[Quelldaten]
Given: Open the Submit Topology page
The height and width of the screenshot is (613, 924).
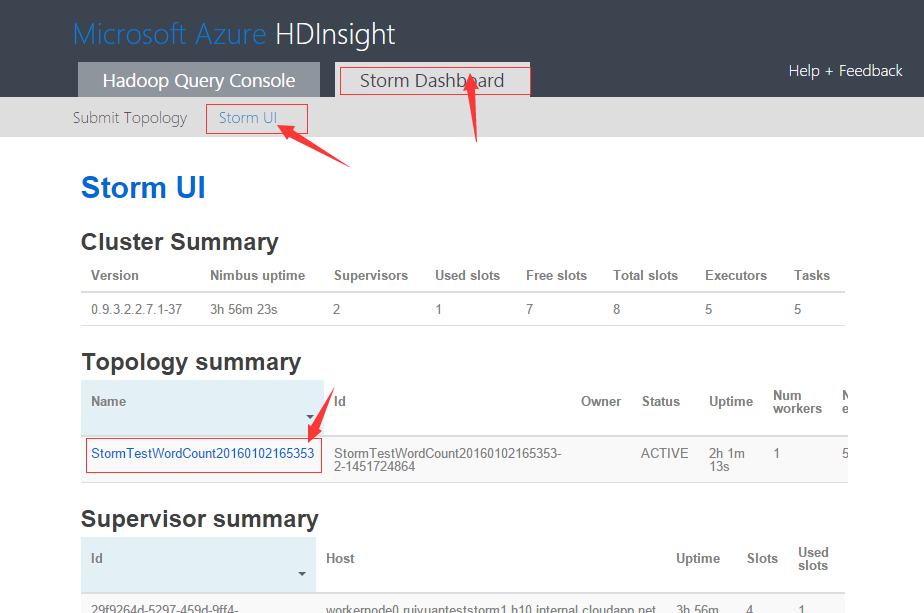Looking at the screenshot, I should point(130,118).
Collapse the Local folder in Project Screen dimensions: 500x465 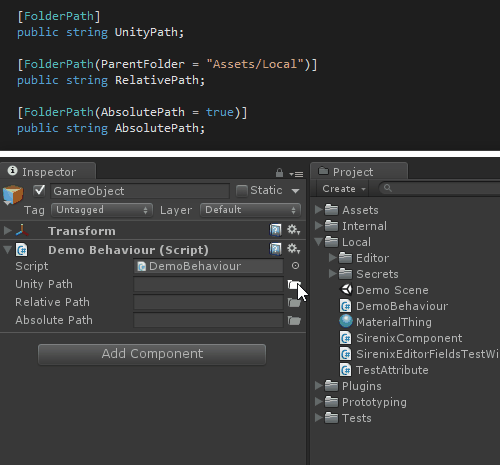pyautogui.click(x=319, y=242)
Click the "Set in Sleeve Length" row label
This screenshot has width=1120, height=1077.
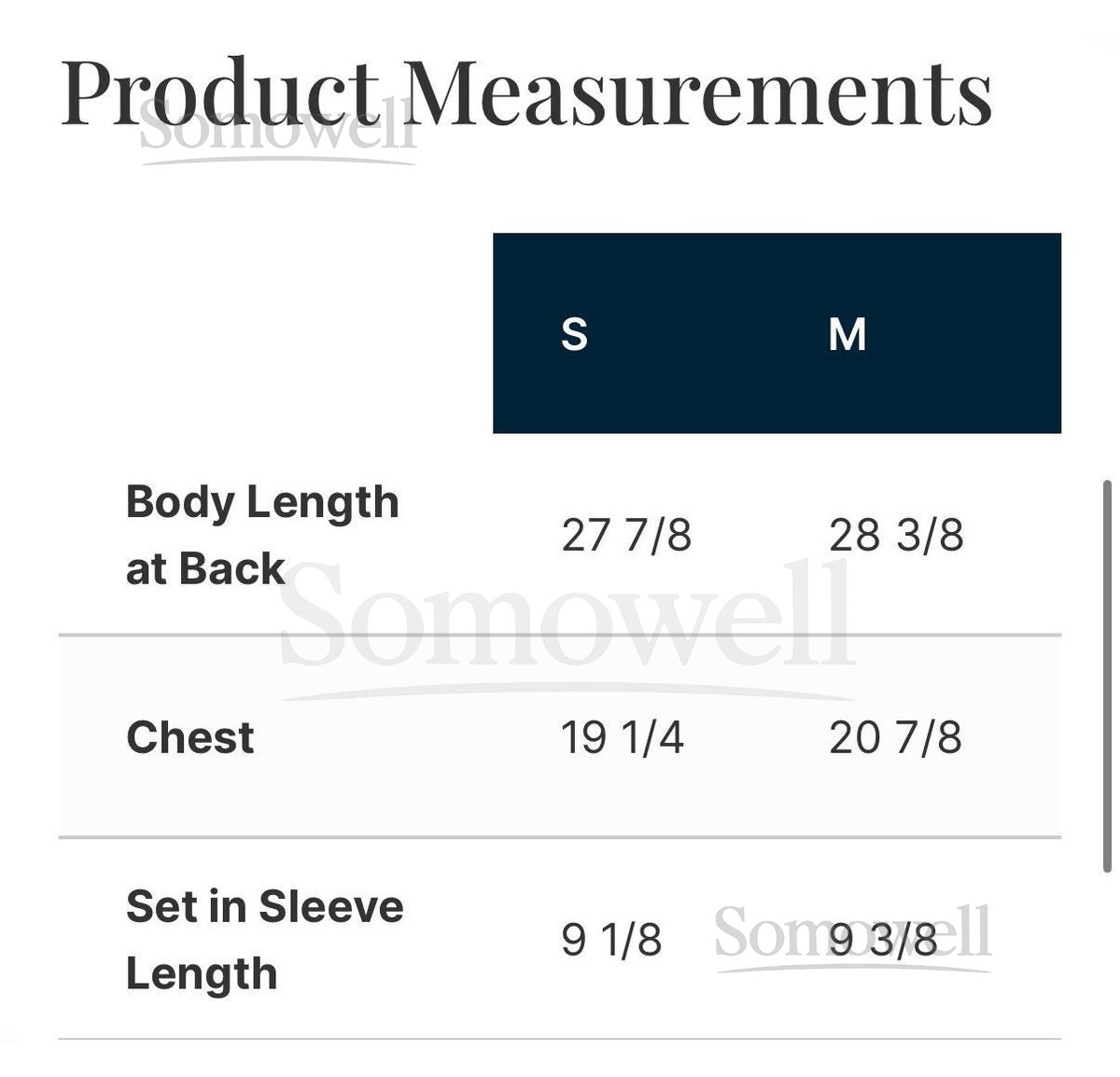coord(264,940)
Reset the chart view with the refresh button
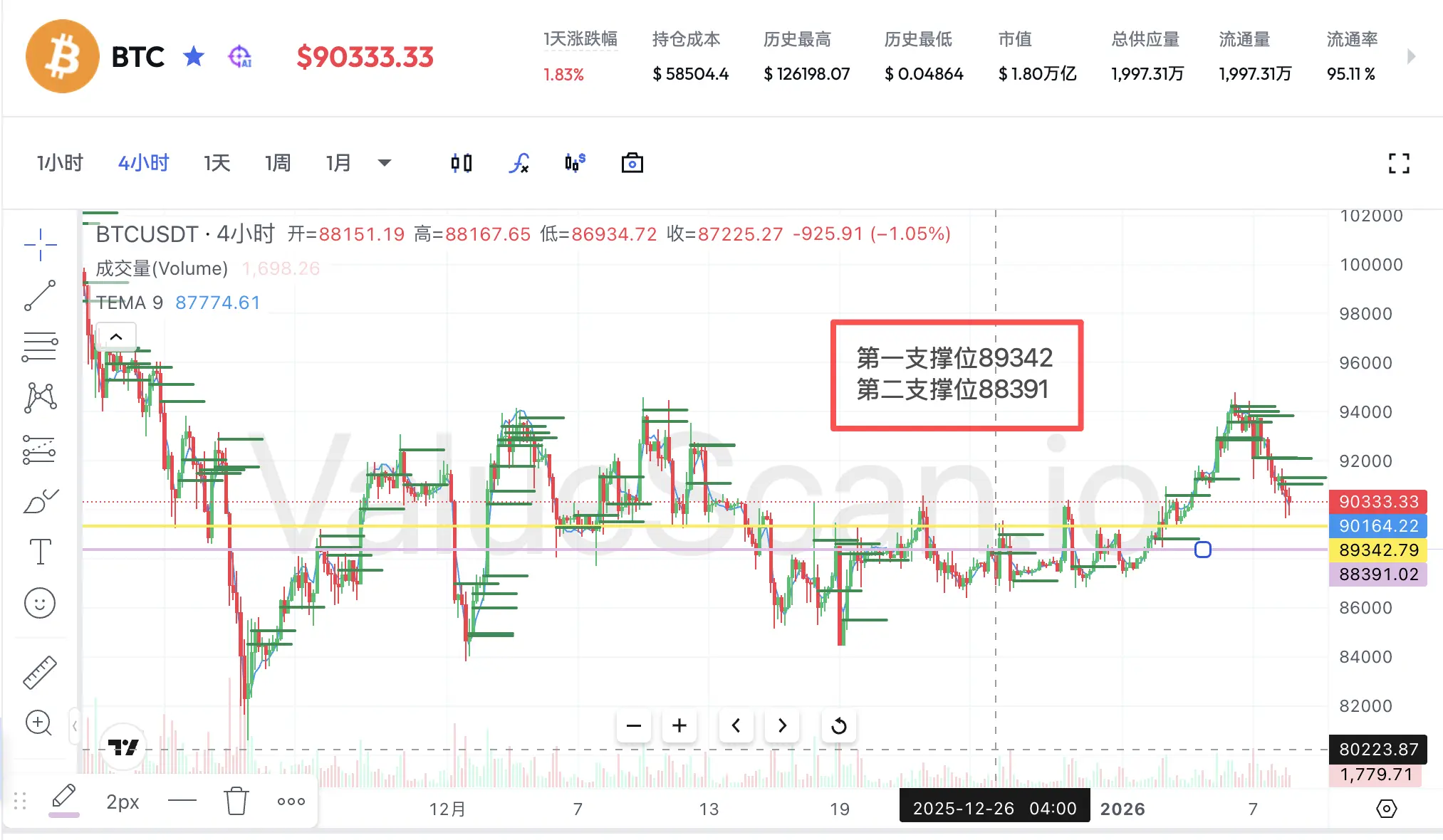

> AUFGABENSTELLUNG:
Greifen Sie aus den Datensätzen oben jede Zeile heraus, in der die Zeichenfolge "height" vorkommt, und schreiben Sie diese Zeilen ab.

> SCHRIFTLICHE ANTWORT:
The height and width of the screenshot is (613, 924).
This screenshot has width=1120, height=1077.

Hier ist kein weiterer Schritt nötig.